I doubt Cavill destroyed Earth because how would he know where it is. Did anyone else get the impression that those girders in the foreground were supposed to be the cage for the Statue of Liberty's torch?

If the Final Five age normally and they came from Earth, it was destroyed some time in the last 30 years. Adama has known Tigh for at least 30 years. But how could the FF have been created 30 years ago? When did the Cylons invent that technology?

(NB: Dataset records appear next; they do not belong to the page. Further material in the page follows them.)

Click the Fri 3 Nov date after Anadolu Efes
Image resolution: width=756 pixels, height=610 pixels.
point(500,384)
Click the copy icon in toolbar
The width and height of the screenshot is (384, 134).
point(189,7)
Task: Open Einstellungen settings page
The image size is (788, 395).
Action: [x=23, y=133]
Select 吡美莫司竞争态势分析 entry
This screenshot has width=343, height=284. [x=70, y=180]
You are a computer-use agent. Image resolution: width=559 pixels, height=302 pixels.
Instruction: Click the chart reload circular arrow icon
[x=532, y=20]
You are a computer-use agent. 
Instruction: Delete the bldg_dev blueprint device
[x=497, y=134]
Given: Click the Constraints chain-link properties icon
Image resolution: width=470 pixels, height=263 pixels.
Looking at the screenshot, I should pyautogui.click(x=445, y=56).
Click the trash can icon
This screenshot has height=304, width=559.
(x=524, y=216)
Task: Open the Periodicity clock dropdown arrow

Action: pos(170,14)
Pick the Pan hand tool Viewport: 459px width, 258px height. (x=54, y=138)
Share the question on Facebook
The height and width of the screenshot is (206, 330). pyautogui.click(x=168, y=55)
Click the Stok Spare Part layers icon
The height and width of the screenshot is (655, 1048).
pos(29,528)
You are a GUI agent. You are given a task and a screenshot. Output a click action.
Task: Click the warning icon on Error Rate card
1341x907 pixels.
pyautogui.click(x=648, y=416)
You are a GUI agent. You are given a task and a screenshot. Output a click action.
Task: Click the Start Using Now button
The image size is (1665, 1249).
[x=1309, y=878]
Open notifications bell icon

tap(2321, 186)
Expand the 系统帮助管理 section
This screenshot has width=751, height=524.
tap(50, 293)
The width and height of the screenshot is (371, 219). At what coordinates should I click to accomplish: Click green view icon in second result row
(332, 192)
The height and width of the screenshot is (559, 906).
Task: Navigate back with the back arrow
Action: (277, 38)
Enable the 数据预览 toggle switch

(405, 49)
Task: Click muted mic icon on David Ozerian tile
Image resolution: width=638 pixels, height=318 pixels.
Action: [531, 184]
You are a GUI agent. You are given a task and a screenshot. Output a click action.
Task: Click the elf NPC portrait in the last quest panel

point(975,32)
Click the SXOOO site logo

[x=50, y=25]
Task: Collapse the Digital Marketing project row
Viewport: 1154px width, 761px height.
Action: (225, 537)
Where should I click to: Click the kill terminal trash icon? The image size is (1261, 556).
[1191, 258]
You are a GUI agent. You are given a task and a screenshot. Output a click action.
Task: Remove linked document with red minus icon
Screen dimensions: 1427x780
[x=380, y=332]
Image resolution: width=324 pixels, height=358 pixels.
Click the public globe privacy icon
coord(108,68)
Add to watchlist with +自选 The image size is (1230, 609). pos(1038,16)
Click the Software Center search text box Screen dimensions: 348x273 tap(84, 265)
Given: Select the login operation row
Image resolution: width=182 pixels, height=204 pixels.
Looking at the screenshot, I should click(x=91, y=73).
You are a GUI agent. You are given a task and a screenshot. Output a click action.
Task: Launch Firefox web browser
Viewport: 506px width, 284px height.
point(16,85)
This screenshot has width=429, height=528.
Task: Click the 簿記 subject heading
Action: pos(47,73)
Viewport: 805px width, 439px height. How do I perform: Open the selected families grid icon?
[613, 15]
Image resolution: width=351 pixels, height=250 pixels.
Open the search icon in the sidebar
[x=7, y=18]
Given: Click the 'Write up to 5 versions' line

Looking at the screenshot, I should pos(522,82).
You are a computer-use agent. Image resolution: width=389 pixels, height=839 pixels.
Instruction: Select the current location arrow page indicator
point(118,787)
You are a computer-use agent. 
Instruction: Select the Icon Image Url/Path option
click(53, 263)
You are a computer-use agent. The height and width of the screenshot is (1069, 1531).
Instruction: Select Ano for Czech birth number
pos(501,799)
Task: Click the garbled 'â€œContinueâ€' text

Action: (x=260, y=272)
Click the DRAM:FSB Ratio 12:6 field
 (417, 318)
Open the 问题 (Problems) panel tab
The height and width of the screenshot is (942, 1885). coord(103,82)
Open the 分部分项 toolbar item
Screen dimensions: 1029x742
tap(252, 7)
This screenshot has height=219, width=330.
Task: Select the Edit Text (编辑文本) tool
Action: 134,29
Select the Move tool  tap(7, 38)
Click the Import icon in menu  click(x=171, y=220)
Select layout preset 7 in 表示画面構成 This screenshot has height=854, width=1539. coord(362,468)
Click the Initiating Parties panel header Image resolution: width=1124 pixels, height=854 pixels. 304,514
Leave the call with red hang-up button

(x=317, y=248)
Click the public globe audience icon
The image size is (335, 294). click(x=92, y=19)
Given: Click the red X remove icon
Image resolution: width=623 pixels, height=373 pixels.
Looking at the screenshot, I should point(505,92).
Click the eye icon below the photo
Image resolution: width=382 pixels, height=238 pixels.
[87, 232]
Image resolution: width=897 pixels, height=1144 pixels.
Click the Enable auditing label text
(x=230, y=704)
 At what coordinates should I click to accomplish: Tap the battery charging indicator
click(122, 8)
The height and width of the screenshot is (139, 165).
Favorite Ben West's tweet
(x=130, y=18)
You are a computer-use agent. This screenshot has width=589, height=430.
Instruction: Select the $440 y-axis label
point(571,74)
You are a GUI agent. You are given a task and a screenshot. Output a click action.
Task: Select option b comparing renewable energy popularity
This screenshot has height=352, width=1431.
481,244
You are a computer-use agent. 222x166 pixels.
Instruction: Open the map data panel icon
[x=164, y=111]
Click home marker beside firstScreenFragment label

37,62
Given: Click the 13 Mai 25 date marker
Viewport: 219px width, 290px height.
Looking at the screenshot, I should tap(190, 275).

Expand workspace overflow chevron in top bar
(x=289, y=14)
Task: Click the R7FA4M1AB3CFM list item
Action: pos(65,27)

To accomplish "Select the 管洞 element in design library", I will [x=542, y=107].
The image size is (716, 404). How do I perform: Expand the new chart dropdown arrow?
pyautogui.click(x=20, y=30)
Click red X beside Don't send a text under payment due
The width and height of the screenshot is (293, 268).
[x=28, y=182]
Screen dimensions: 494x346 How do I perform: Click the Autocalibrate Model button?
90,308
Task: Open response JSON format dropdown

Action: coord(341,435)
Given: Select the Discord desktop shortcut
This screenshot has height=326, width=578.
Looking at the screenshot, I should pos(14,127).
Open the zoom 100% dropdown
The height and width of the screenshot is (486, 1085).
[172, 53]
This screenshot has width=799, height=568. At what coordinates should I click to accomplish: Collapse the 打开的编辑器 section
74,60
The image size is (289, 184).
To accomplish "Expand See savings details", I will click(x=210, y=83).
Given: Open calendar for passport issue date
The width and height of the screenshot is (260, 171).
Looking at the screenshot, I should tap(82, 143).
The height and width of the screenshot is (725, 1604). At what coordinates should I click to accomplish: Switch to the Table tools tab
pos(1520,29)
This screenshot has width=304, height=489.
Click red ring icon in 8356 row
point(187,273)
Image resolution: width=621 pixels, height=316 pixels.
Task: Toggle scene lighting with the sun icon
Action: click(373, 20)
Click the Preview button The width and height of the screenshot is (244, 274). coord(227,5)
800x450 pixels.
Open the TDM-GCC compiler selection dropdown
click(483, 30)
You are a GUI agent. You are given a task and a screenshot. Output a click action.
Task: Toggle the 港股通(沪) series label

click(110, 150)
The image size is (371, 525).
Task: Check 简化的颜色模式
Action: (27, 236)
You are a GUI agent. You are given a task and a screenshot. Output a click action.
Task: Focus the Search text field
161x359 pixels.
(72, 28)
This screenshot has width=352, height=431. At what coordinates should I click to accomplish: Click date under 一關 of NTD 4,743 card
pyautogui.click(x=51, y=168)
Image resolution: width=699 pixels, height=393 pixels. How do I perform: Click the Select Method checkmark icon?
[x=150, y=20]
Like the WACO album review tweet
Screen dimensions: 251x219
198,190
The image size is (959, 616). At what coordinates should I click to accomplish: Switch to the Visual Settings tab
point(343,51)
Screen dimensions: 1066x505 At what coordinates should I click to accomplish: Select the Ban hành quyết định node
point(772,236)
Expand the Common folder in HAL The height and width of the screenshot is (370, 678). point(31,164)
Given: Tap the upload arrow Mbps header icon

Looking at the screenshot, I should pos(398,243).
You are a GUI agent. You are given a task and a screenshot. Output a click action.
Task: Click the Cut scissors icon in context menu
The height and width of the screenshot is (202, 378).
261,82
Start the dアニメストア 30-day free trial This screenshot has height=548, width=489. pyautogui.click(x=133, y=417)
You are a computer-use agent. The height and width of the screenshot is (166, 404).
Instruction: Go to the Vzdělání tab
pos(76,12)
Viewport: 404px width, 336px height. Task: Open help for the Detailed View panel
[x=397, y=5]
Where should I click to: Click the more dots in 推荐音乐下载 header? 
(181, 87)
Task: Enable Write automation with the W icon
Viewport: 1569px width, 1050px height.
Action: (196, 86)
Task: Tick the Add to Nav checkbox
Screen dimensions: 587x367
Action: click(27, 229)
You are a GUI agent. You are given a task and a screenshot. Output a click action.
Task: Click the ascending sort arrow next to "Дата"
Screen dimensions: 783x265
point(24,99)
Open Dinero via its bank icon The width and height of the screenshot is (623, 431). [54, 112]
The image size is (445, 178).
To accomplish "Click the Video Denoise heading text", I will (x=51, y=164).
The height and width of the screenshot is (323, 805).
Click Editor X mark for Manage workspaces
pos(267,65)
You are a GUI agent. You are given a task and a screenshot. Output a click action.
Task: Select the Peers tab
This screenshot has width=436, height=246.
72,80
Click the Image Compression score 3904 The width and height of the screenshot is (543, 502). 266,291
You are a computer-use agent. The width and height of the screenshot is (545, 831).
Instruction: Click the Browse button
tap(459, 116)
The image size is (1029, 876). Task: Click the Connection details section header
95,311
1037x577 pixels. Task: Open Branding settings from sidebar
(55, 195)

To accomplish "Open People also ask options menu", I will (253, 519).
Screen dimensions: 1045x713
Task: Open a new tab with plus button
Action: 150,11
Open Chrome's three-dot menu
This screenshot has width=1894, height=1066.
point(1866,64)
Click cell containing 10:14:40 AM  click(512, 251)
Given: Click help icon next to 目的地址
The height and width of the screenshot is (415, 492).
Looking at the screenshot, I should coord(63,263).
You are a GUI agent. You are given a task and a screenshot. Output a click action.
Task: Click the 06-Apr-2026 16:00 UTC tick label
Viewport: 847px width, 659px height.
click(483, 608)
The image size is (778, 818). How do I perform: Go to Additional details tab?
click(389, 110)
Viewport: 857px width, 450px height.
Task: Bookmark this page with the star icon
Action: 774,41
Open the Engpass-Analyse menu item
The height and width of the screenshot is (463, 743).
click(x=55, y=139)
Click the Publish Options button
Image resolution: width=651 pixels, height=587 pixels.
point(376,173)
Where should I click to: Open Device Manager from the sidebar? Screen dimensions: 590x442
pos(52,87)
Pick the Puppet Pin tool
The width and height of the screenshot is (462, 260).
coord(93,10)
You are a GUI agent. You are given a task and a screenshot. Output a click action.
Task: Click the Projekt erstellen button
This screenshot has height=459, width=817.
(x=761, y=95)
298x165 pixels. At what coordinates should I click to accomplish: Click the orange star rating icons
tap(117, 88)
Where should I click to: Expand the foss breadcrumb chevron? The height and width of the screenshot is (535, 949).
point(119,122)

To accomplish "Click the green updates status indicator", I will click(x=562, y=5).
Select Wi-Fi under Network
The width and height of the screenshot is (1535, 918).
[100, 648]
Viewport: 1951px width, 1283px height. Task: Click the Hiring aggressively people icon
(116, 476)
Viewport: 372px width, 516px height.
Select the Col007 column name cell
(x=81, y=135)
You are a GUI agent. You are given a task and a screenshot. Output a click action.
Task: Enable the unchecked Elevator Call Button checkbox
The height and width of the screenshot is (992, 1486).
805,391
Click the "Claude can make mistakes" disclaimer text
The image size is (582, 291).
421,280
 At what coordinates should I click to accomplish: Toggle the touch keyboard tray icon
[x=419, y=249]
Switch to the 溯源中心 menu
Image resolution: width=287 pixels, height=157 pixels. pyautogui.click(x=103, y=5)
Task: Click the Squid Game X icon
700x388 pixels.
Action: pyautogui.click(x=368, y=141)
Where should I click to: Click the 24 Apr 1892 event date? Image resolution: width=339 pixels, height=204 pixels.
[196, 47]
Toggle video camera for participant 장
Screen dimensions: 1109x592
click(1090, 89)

I just hope they answer all this in the next 10 eps and that they don't wait until the very last one to reveal the final model.
Anonymous said…
upennben: I checked again and it was pretty unequivocal, she said to Roslyn when talking about the final five that there were only four cylons in her fleet. The only ambiguity is whether she meant right at that moment, or more generally, ie whether the hostages on the cylon base ship count in that. But it does rule out the Doc, Gaeta, Tom Valcek, Baltar's lawyer at least.
Jace Lacob said…
Terraling, that's assuming that D'Anna was telling the truth and wouldn't keep the identity of the final Cylon to herself as leverage. Why give the humans the last little bit of power that she might possess and outlive her usefulness?
Unknown said…
I think she meant four Cylons in her fleet at that moment. (I also thought she glanced in Sam's direction.) If that's the case, none of those people are ruled out. Any one of them could be one of the four in her fleet at that moment (while the fifth--Sam--is on the base ship). It only rules out the other people on the base ship.
Anonymous said…
At the time she said it Sam was on the Galactica along with the other three, so only lying would keep those other characters in contention. Barring that, it's Roslyn, Adama, Baltar or Nelo (who is not seated in the last supper(!)), anyone I'm missing?

The architect of the to-ing and fro-ing from Earth, Starbuck's journey etc. has to be something fairly exceptional, and I think I've floated before that the final cylon and the one god may be the same thing, and - to me - something more extraordinary than it just being one of the existing cast is looking more likely.

The team behind BG have done a great job so far and I'm confident they won't let us down, can't wait.